Wat is de functie van de modelmededeling?
vrijdag 20 november 2020
Sabine Snijders, Senior jurist en Privacy officer bij SNG, licht toe wat de functie is van de ‘modelmededeling’.
Wanneer een beslaglegger derdenbeslag (eventueel vereenvoudigd) wil leggen, berekent hij de beslagvrije voet. Dit doet hij met behulp van een rekenmodule. Lees ook de vorige blog: ‘Wat is het juridisch kader voor de rekenmodule vBVV?’ De berekende beslagvrije voet deelt de beslaglegger mee aan de schuldenaar. Dit gebeurt volgens een bij of krachtens algemene maatregel van bestuur vast te stellen model ('modelmededeling’). Het model zal worden opgenomen in een ministeriële regeling.

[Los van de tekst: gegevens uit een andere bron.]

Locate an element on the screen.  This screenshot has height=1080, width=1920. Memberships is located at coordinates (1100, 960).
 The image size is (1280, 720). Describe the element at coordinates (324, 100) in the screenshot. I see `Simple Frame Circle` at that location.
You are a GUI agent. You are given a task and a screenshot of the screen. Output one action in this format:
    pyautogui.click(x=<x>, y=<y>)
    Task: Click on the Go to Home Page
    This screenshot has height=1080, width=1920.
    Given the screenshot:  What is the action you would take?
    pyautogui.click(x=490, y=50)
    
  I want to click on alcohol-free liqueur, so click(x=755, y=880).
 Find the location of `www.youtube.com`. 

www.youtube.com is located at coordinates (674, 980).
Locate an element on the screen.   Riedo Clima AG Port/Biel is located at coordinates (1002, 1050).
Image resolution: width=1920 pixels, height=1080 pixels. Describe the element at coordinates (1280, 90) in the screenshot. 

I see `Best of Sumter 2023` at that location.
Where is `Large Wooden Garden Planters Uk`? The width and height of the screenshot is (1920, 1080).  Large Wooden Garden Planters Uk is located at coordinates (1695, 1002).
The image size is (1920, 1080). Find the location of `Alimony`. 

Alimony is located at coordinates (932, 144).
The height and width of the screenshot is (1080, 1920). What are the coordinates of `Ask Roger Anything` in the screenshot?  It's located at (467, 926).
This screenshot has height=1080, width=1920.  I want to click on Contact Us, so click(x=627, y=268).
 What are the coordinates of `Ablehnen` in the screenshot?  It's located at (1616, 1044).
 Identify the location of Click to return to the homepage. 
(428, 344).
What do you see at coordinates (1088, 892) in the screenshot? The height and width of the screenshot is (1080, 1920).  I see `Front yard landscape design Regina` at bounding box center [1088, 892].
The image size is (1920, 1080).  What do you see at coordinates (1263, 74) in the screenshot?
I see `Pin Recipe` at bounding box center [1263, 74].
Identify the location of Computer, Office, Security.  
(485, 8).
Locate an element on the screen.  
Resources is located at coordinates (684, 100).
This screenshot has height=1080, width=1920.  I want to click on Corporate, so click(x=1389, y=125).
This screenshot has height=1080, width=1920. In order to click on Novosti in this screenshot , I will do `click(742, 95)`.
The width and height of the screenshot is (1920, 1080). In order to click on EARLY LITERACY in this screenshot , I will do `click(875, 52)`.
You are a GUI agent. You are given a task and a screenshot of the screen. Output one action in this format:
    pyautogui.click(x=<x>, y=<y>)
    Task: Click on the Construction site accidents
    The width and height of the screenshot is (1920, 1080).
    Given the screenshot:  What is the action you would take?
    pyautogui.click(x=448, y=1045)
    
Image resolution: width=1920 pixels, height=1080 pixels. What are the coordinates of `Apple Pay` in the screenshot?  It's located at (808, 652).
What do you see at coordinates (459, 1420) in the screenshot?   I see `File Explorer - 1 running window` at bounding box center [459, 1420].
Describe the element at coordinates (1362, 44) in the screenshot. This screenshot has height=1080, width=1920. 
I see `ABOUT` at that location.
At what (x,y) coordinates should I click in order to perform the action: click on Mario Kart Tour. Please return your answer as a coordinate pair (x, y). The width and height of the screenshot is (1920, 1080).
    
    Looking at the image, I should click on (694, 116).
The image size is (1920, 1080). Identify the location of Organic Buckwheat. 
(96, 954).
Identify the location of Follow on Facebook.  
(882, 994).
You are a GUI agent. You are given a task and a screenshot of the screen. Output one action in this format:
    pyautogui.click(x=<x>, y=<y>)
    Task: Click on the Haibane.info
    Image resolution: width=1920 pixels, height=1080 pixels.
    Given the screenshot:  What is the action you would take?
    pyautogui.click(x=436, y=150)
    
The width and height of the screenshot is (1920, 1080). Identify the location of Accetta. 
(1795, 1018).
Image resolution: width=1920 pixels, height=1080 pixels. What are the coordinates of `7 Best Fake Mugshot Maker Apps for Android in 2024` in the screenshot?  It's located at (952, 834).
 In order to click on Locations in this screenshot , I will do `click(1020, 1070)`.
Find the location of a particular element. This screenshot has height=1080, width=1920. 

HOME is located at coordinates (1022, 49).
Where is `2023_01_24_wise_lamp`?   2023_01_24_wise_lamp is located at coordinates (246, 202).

In de modelmededeling worden de gegevens vermeld waarop de vaststelling van de beslagvrije voet is gebaseerd en de wijze waarop de beslagvrije voet is berekend. Daarbij wordt de schuldenaar in de modelmededeling tevens gewezen op zijn/haar informatieverplichting, waarbij het onder meer gaat om voor de vaststelling van de beslagvrije voet benodigde gegevens die niet kunnen worden verkregen uit de BRP en UWV Polis.
Ook wordt de schuldenaar in de modelmededeling erop gewezen bepaalde omstandigheden omtrent de woonsituatie door te geven. Het gaat daarbij onder meer om woonkosten die hoger zijn dan een aangegeven normbedrag of een koopwoning in combinatie met inkomsten onder een bepaald normbedrag. Dit onderdeel van de modelmededeling betreft formeel gezien de verplichting tot het wijzen op de mogelijkheden voor de schuldenaar om de beslagvrije voet op verzoek te verhogen.
Indien de schuldenaar binnen vier weken na ontvangst van de modelmededeling omstandigheden meldt die tot gevolg hebben dat de beslaglegger de beslagvrije voet verhoogt, wordt hiermee rekening gehouden vanaf het moment van beslaglegging. Wanneer de schuldenaar niet reageert en aanvullende gegevens aanlevert, mag de beslaglegger ervan uitgaan dat hij de beslagvrije voet heeft gebaseerd op de juiste gegevens.
Indien al een beslaglegger beslag heeft gelegd op de periodieke inkomsten, onder een derde, vraagt de latere beslaglegger bij de eerdere, coördinerend deurwaarder de berekende beslagvrije voet op (alsmede de gegevens waarop deze is gebaseerd).
Gerechtsdeurwaarders kunnen de beslagvrije voet raadplegen in het Digitaal Beslagregister (DBR), waar alle gerechtsdeurwaarders op zijn aangesloten.
De latere beslaglegger verwijst dan de schuldenaar naar de coördinerend deurwaarder onder vermelding van de mogelijkheid van de schuldenaar om wijzigingen die van invloed zijn op de hoogte van de beslagvrije voet bij de coördinerend deurwaarder te melden. De schuldenaar moet wijzigingen dus steeds mededelen aan de coördinerend deurwaarder.